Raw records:
------------------------------------------------
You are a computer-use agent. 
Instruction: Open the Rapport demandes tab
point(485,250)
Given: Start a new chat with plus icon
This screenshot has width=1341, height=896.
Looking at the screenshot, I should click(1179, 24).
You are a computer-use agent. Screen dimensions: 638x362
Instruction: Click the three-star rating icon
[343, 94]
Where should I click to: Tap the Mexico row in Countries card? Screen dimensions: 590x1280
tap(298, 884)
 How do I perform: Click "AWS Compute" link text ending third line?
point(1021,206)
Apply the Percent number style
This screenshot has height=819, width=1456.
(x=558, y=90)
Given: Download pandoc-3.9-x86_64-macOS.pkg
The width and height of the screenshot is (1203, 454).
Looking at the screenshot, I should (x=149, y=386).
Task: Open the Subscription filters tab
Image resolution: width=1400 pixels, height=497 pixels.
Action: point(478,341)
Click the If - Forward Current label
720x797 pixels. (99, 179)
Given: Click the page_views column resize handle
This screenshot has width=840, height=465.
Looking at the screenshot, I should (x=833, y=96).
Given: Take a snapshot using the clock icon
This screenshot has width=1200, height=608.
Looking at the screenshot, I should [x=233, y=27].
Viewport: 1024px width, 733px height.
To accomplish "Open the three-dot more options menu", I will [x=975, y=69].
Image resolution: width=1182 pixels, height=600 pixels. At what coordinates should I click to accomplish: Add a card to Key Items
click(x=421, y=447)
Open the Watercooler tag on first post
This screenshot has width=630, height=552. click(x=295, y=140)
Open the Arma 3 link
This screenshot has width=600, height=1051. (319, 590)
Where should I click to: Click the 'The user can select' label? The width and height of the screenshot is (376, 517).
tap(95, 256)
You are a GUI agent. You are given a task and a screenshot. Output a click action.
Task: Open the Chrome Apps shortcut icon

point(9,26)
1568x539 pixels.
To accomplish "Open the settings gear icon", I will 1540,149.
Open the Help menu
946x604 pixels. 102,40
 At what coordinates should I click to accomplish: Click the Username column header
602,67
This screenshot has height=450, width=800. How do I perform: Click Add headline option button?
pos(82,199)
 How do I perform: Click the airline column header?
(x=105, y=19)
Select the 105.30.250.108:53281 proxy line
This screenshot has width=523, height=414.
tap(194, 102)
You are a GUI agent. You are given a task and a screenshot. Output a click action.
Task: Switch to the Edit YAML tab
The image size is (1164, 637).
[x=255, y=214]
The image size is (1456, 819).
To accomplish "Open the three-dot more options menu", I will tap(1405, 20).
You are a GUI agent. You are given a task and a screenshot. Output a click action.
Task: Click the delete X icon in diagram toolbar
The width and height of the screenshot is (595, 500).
------------------------------------------------
• [Requirement]:
Retype the lines between the line holding "Given: Click the" and the line holding "Looking at the screenshot, I should (x=833, y=96).", inclusive, with no changes.

• [Solution to this problem]:
Given: Click the page_views column resize handle
This screenshot has width=840, height=465.
Looking at the screenshot, I should (x=833, y=96).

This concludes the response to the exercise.